The exercise: Update everything from the line containing "2021 (974, 553)" down to the line containing "No title (988, 864)", replacing "No title" with "Untitled" and leaving the rest unchanged. Return only those lines.

Items listed in a dataset
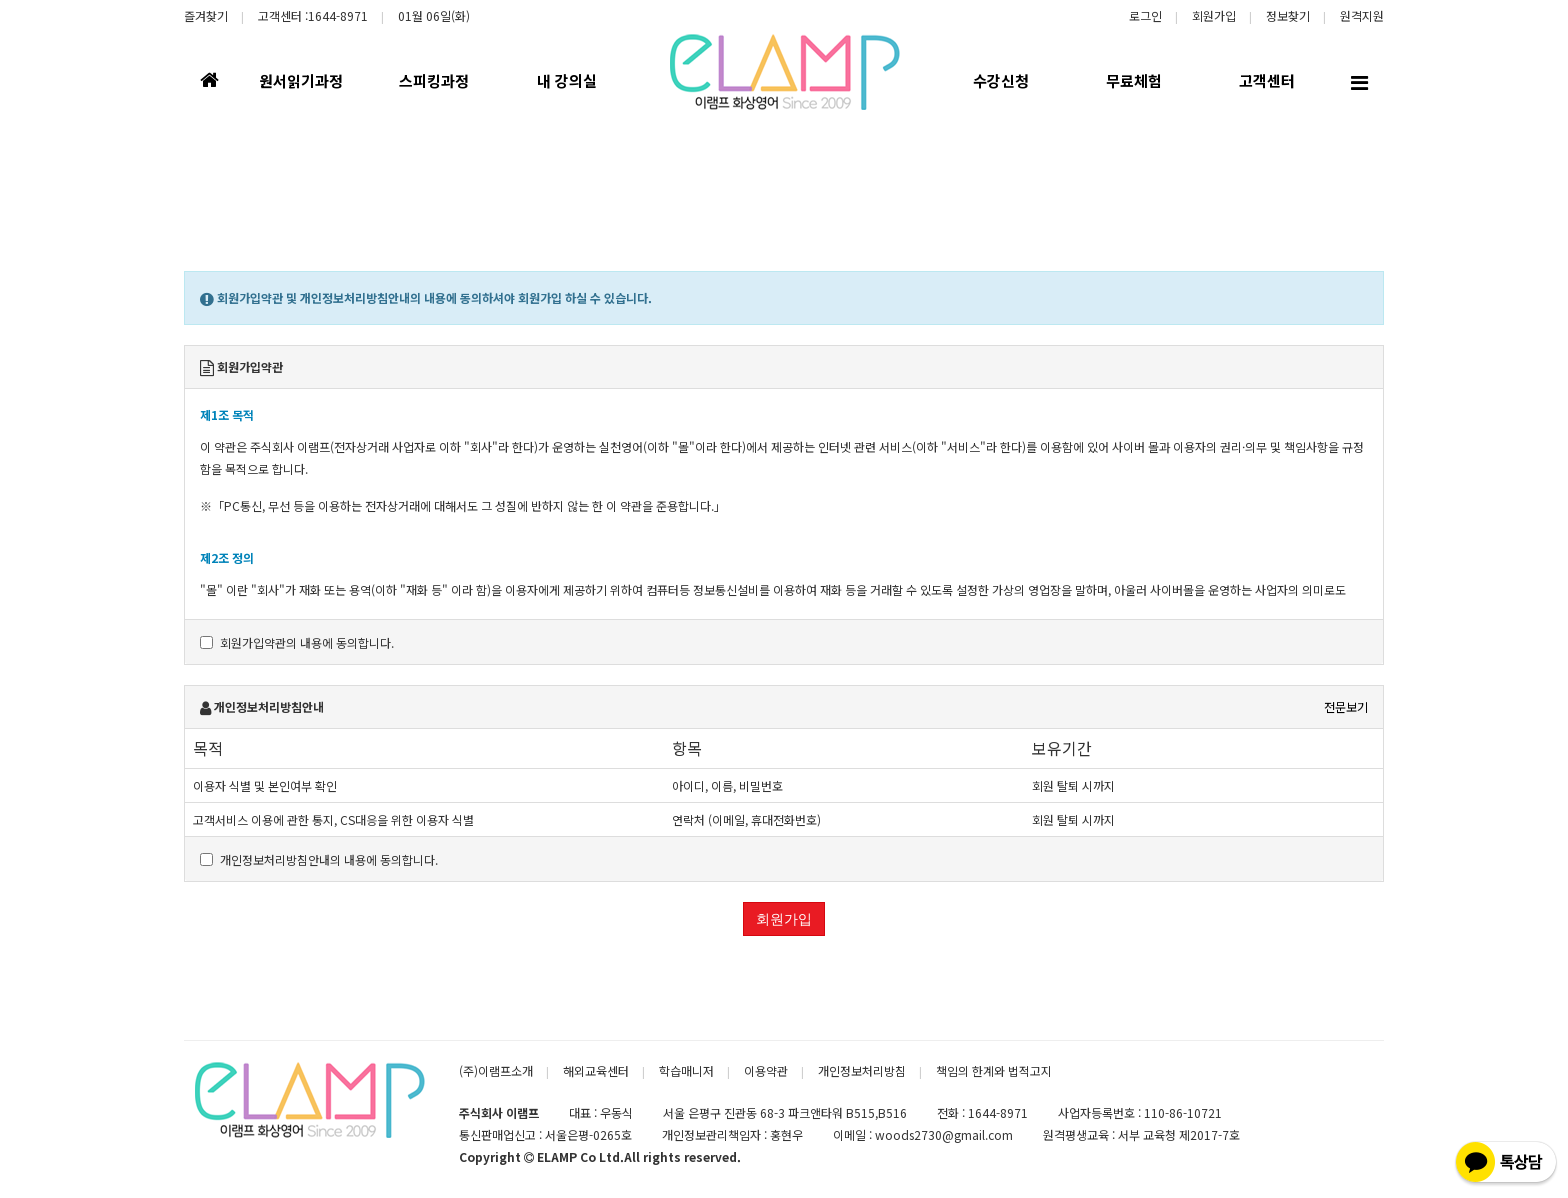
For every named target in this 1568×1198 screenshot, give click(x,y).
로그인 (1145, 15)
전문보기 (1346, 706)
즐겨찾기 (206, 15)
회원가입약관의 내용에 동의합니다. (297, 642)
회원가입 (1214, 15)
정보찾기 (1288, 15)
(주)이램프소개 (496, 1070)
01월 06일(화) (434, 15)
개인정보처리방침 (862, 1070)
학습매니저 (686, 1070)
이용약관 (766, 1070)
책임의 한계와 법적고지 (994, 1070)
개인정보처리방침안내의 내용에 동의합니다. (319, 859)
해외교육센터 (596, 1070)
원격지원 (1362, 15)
--
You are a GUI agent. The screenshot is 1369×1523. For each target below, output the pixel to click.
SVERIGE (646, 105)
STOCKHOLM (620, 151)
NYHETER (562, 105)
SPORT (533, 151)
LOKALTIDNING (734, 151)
* * *
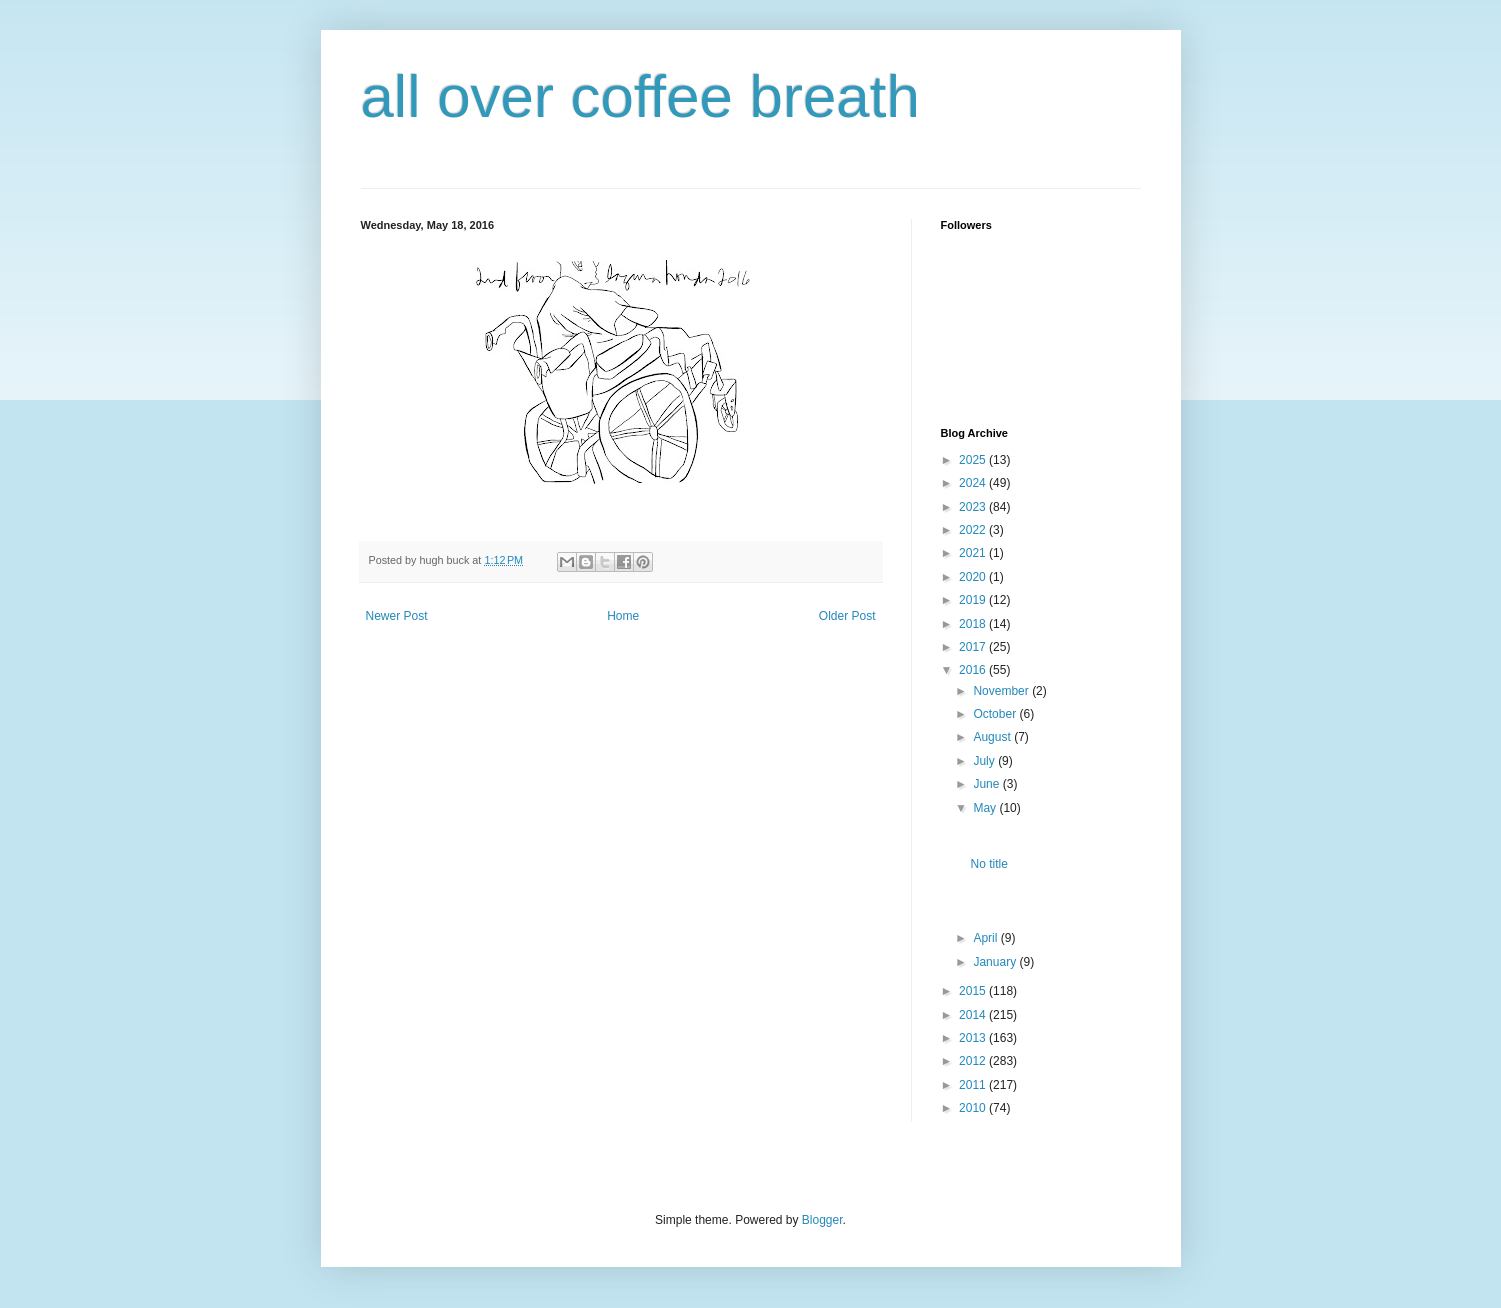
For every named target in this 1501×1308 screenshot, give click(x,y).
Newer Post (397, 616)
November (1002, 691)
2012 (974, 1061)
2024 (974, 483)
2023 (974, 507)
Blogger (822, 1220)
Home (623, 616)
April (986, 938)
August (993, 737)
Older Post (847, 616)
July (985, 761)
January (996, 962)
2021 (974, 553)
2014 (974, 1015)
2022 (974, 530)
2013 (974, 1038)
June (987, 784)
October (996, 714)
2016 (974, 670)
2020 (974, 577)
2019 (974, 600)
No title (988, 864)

Exercise response:
2021 (974, 553)
2014 (974, 1015)
2022 (974, 530)
2013 (974, 1038)
June (987, 784)
October (996, 714)
2016 (974, 670)
2020 (974, 577)
2019 (974, 600)
Untitled (988, 864)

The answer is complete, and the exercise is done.